╭──
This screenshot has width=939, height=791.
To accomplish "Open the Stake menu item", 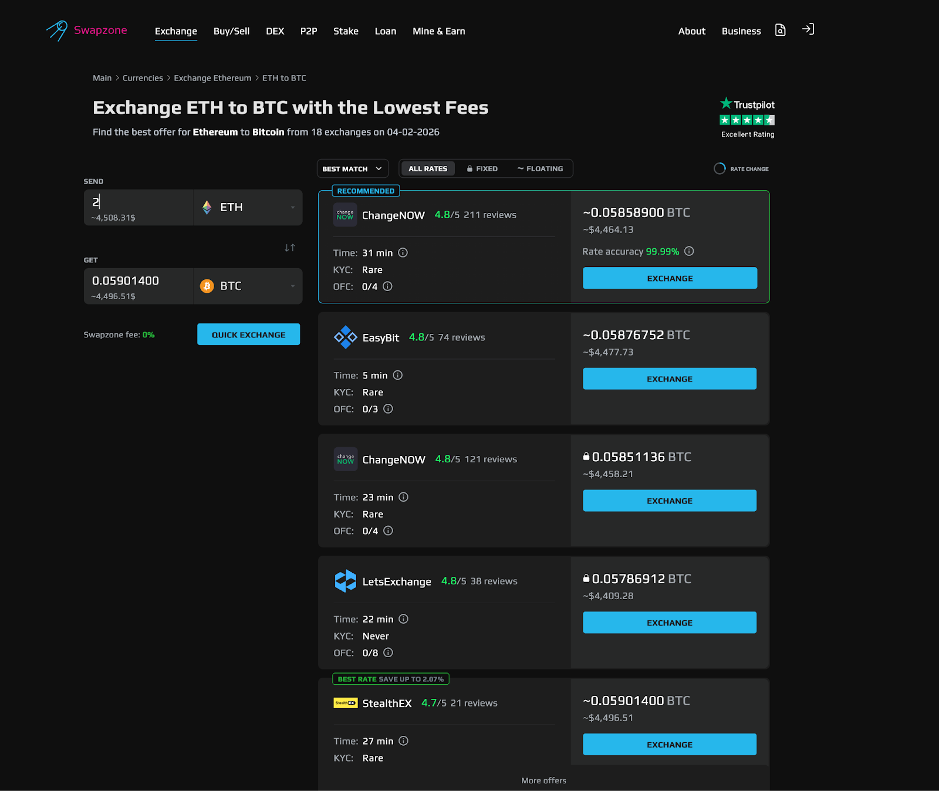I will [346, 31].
╰──
╭──
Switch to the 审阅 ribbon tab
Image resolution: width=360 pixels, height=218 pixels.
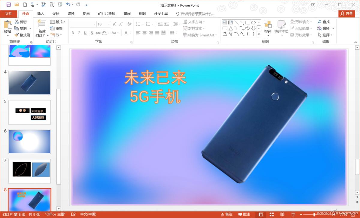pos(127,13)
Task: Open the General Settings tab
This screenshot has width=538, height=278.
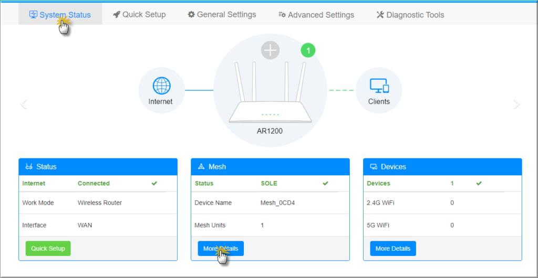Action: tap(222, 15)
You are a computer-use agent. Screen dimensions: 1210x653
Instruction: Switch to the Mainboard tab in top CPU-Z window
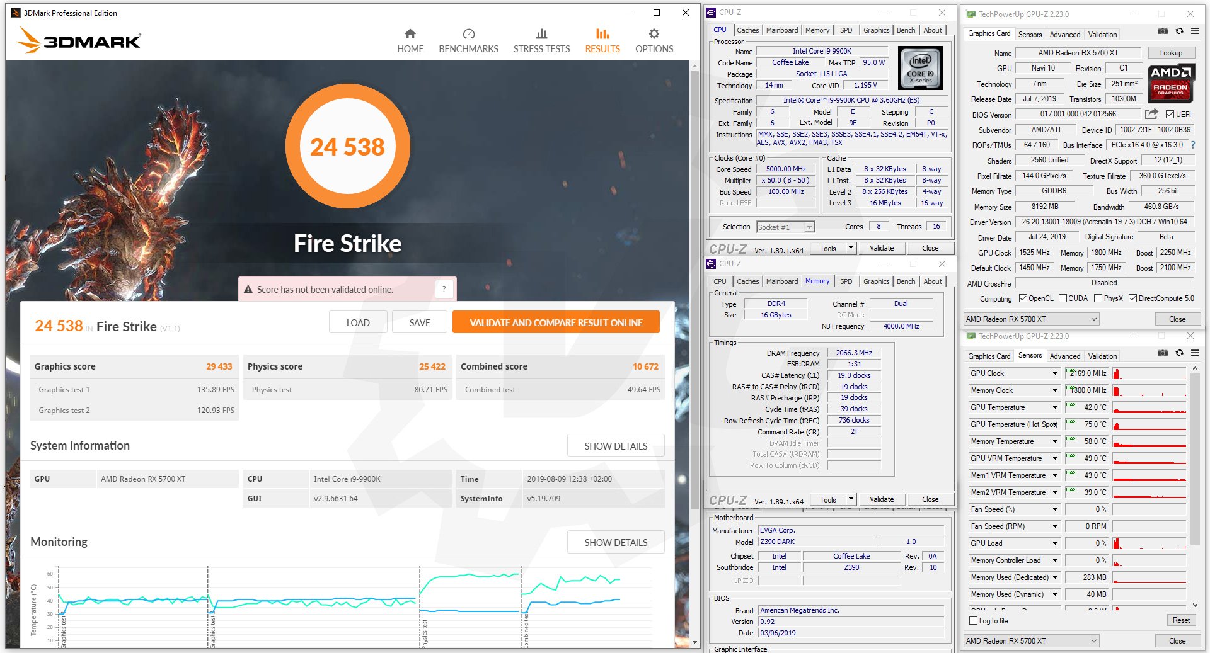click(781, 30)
╰──
• Assignment
Reproduce word for word, with pictures dropped, only the part of the material above that opens with the line containing "Image resolution: width=360" and closes with the line containing "You are a computer-use".

• Output for this exercise
Image resolution: width=360 pixels, height=218 pixels.
pos(127,13)
Task: Open the General Settings tab
This screenshot has width=538, height=278.
Action: tap(222, 15)
You are a computer-use agent. Screen dimensions: 1210x653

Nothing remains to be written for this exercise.